So... 3D-Gabel mit 140mm Schaft und 135mm Flip Flop Schaftvorbau klargemacht.  Kommen aus UK, dauert also noch... Beiden sind fällig für nen Repaint, wird dann aber bei Gelegenheit des Rahmens lackiert. 

Die Yeti ARCs sind optisch ein Hammer. Ich kann nicht ausschließen, dass sie mich für das Schema gelb-türkis inspiriert haben. Ein Yeti-Kopie oder Hommage will ich aber aus verschiedenen Gründen nicht. Ein Psyclone ist m E besonderer. 

@ Gerrit
Ich werde auf jeden Fall viel mit schwarzen, gelben und türkisen Anbauteilen experimentieren.

Das Xizang wird gerade verändert: Judy weg, schwarze Bologna her. Zudem Skinwalls, ein schwarzer King und ein Flite Evo 1. 


Edit: der GT Flip-Flop-Vorbau besteht aus dem Vorbau und einem entfernbaren Schaft. Weiß jemand, ob ich auch den Ahead-Ringle mit dem Schaft benutzen kann? Oder bräuchte ich schon einen "richtigen" Ahead-Adapter.

Edit: je länger ich mir die Kombi türkiser Steuersatz und türkiser Vorbau angucke, denke ich, dass ein schwarzer Steuersatz besser käme. Dann würde ich das gelb - schwarz - türkis vom Sattelbereich wieder aufnehmen. Der türkise Vorbau hat es mir aber schon angetan. Den würde ich ggf. mit Ahead-Adapter oder diesem Flip-Flop-Schaft fahren.


----------



## Rahbari (21. Februar 2012)

Leider hat sich die angebliche 3D-Gabel als 2x4-Gabel rausgestellt.
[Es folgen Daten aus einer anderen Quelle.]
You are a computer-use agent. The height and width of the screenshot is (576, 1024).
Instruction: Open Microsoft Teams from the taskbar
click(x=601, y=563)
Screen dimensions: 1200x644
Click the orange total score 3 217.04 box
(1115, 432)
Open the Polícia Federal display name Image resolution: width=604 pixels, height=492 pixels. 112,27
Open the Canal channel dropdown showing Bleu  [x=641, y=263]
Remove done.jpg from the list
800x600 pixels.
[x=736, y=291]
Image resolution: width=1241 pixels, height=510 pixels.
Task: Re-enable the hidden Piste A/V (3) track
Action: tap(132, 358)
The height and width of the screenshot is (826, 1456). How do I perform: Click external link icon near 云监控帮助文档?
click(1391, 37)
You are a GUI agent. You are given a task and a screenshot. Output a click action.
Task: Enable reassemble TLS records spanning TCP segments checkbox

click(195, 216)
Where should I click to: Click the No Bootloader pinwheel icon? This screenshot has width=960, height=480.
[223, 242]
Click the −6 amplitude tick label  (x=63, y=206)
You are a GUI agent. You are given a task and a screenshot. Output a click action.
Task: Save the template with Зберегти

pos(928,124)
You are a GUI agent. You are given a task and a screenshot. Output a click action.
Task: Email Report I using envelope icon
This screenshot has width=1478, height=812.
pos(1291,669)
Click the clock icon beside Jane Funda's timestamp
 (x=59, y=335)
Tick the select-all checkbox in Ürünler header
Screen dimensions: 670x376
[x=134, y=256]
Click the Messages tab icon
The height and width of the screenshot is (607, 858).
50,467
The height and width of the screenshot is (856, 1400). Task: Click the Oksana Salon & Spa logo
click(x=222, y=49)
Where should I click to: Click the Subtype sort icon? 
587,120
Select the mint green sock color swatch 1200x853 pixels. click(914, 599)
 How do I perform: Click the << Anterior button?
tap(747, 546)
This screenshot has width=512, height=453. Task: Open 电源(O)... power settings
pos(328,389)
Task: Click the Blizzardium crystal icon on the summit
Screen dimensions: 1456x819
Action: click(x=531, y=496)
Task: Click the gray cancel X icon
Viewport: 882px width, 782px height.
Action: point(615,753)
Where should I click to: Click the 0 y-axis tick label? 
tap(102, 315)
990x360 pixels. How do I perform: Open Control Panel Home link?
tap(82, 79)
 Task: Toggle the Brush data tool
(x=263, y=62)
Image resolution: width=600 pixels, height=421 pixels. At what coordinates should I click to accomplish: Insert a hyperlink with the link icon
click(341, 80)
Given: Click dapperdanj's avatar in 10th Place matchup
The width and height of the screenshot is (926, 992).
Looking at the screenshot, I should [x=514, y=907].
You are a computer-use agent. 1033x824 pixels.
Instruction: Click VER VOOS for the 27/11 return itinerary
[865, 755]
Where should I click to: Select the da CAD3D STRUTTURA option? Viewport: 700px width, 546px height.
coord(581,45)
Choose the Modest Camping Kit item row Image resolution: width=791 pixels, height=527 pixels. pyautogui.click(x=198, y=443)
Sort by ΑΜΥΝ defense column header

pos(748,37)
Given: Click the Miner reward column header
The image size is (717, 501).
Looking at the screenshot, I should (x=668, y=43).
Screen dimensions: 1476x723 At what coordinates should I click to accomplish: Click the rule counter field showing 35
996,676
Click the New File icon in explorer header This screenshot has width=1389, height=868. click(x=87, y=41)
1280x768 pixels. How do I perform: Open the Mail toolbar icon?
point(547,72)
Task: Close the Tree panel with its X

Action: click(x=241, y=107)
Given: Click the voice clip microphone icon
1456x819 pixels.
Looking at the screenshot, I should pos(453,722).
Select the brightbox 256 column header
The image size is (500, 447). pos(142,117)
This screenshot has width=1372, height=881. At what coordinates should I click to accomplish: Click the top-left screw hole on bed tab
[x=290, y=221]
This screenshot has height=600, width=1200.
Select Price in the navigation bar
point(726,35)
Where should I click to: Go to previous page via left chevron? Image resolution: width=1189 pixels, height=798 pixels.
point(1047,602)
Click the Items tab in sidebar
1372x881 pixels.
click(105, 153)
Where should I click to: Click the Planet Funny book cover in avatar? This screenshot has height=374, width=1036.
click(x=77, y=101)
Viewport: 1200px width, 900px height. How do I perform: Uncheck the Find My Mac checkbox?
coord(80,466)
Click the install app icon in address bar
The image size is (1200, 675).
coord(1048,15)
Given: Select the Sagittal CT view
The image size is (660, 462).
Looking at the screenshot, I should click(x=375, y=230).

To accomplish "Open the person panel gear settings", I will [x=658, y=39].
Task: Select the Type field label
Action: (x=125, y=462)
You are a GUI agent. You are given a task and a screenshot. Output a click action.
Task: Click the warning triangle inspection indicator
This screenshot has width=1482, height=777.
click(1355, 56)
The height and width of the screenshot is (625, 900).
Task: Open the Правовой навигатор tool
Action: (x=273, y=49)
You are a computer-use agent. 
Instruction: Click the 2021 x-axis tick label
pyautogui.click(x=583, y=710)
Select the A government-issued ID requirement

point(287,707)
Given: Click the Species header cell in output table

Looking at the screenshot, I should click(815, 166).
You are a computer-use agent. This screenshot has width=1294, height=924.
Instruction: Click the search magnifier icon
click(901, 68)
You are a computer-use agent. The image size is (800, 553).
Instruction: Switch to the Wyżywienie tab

Mal sehen, ob ich jemanden zum tauschen finde.


----------



## Manni1599 (21. Februar 2012)

Hi,

Gehts da ums Gewicht? Vom Design her ist da ja kaum ein Unterschied. Der Unterschied ist imho nur die Laufradaufnahme. 3D hat 3 kleine Ausbuchtungen und 2X4 wird mit einer langen Schraube von hinten eingestellt. Die 2X4 würde deshalb auch super zu den Ausfallenden des Rahmens passen.

Ausserdem ist die ja uch ganz schön was Wert, glaube ich.


----------



## Rahbari (21. Februar 2012)

Nee, es geht nicht ums Gewicht, sondern nur um die Time-Correctness. In der Tat ist die Bauweise sehr ähnlich - sonst hätte der Verkäufer die auch nicht vertauscht. Aber Dein Gedanke, dass die 2x4 die verstellbaren Ausfallenende am Hinterrad quasi spiegeln würde, finde ich sehr interessant.

Was soll ich machen: die 2x4 erstmal nehmen und - falls sich in den nächsten 2 Wochen keine bezahlbare 3D findet - die 2x4 lackieren? Wenn dann aber die Time-Correctness futsch ist, kann ich auch gleich auf die Bologna umsteigen. Da spare ich ne Menge Gewicht und habe vor allen Dingen auch nicht mehr dieses Problem mit Steuersatz, Vorbau etc.


----------



## MTB-News.de




----------



## Rahbari (21. Februar 2012)

In meinem ersten Post hatte ich etwas zur Geschichte des Psyclones geschrieben. Danach gab es 1991 einen Vorgänger names Cyclone und im gleichen Jahr davor einen unbenannten Stahlrahmen. Verwendet wurde Stahl von True Temper.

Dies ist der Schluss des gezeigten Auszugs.